== DATA RECORDS ==

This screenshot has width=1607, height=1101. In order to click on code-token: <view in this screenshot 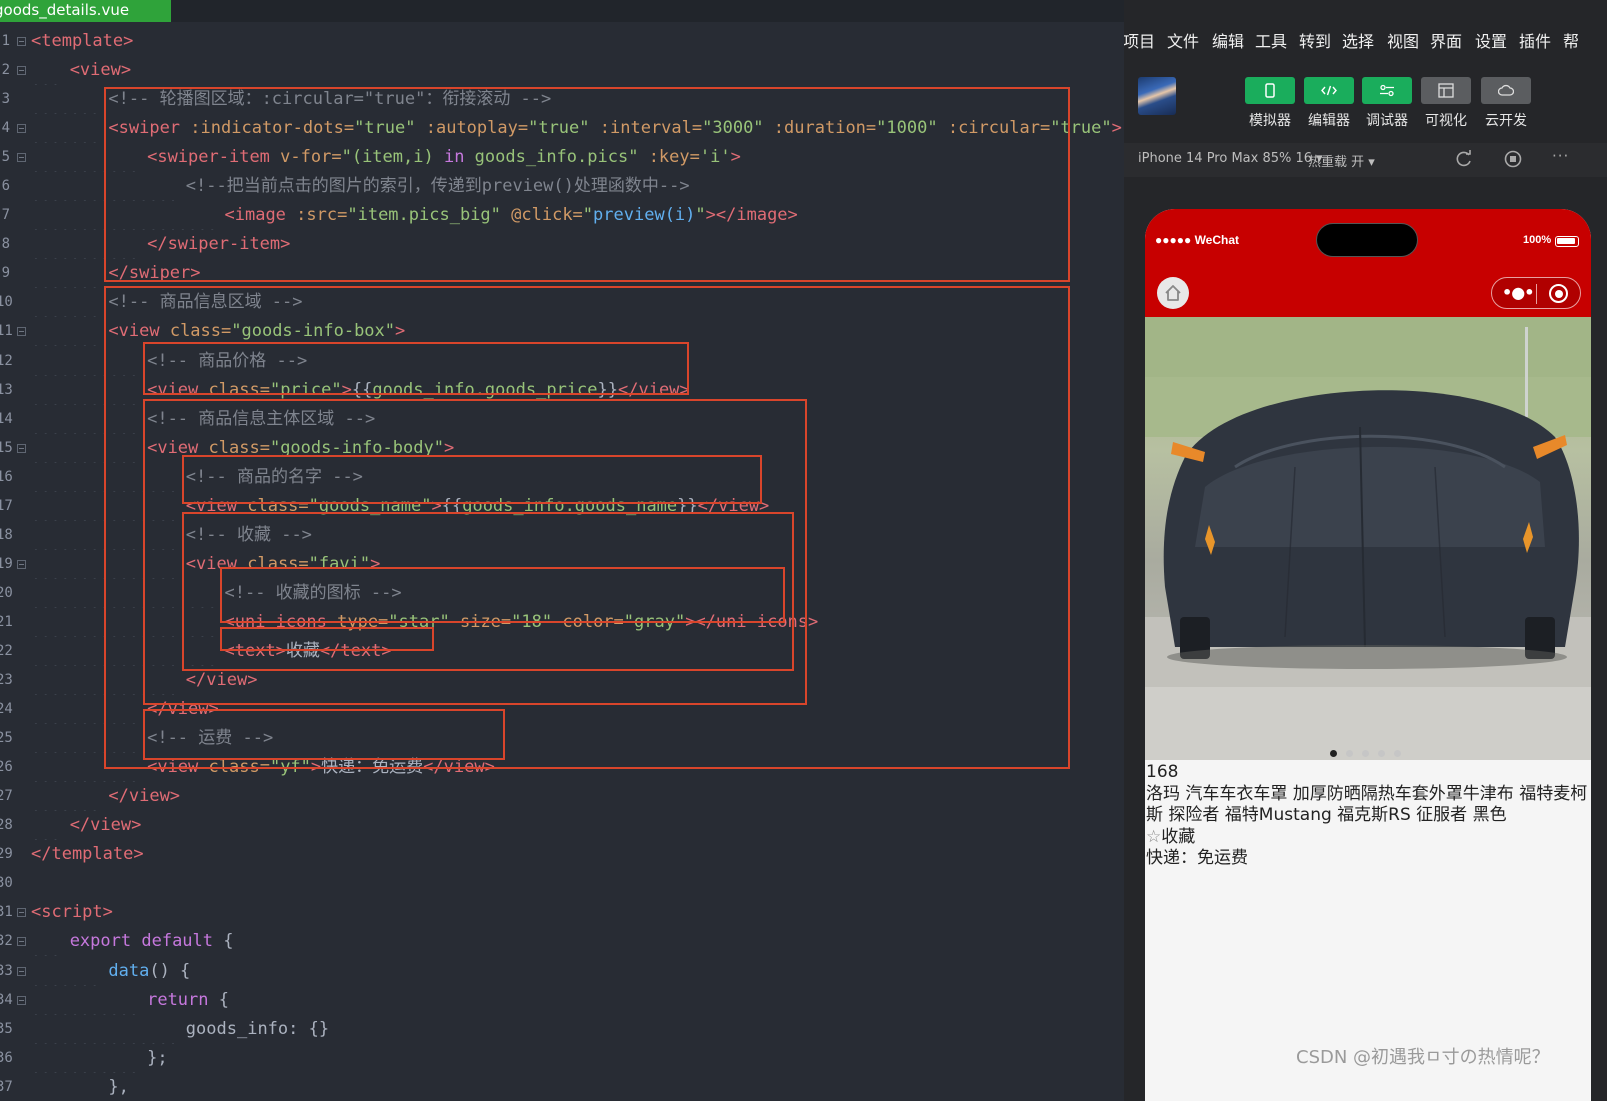, I will do `click(134, 332)`.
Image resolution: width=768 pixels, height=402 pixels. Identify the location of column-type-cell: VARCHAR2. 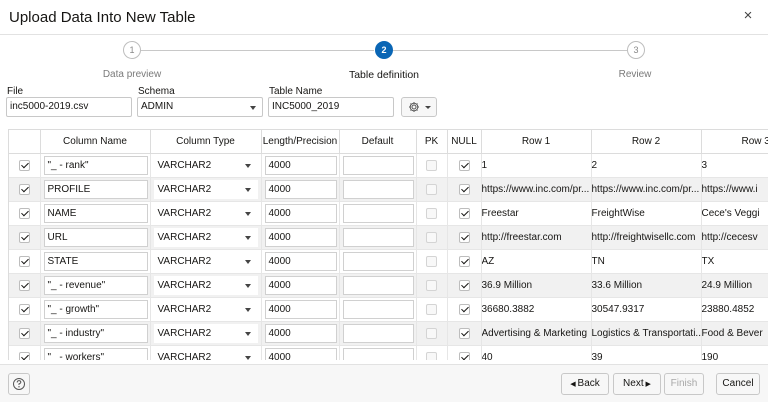
(206, 334).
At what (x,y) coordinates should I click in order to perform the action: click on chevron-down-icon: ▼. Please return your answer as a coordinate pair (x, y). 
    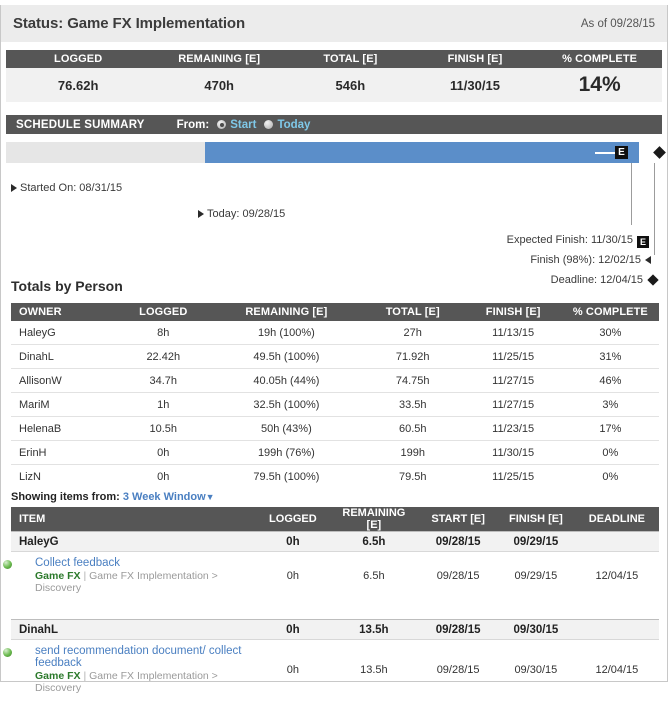
    Looking at the image, I should click on (210, 497).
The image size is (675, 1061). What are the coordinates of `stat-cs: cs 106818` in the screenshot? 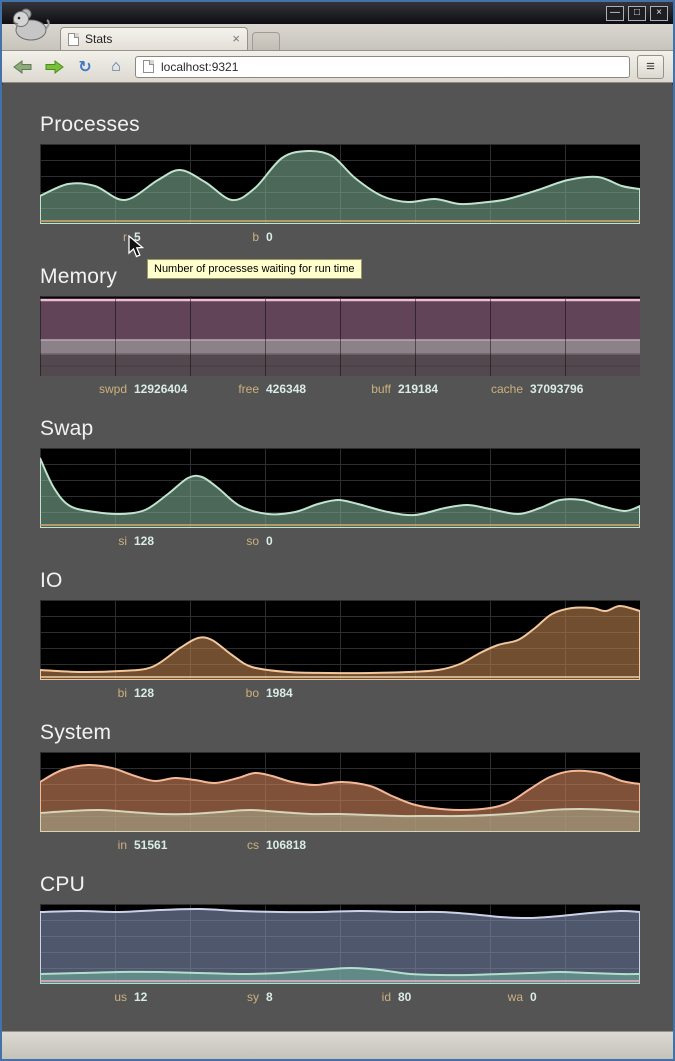 It's located at (273, 846).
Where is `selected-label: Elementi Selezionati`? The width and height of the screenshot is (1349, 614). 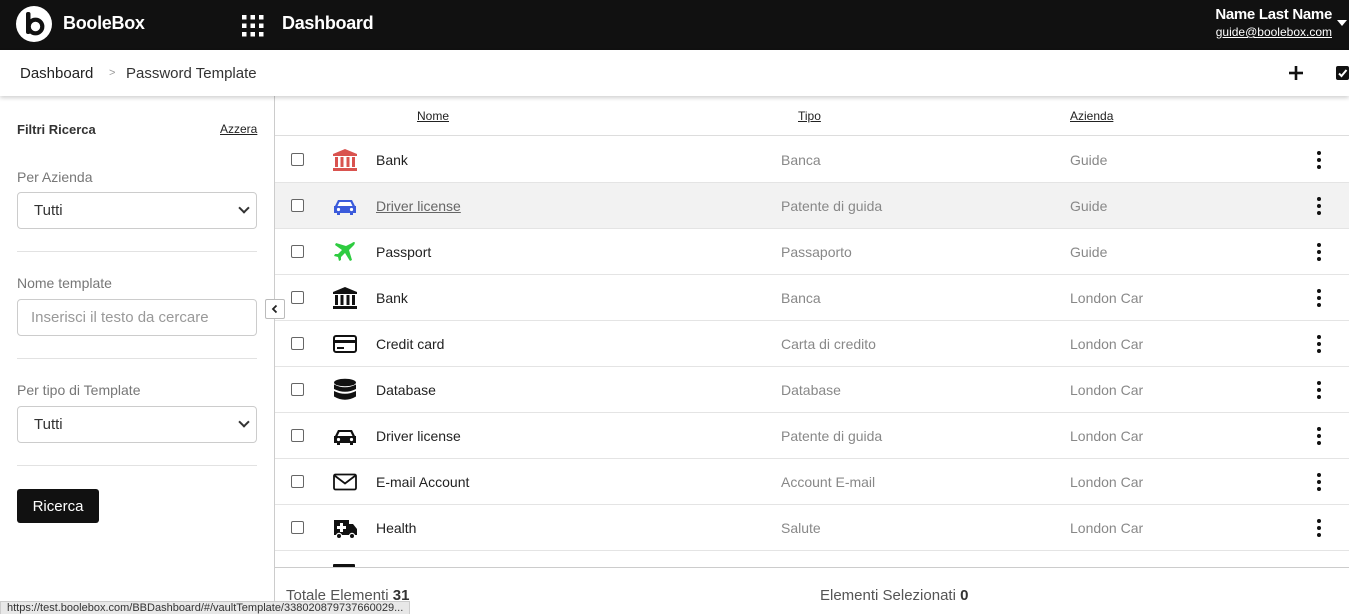
selected-label: Elementi Selezionati is located at coordinates (888, 596).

===

_BRIEF_
Report each line in the items above that contains the word "should", treating uppercase and lowercase as different.

_PROBLEM SOLUTION_
At what (x,y) coordinates should I click in order to perform the action: click on chevron-down-icon: ▼. Please return your answer as a coordinate pair (x, y). 
    Looking at the image, I should click on (210, 497).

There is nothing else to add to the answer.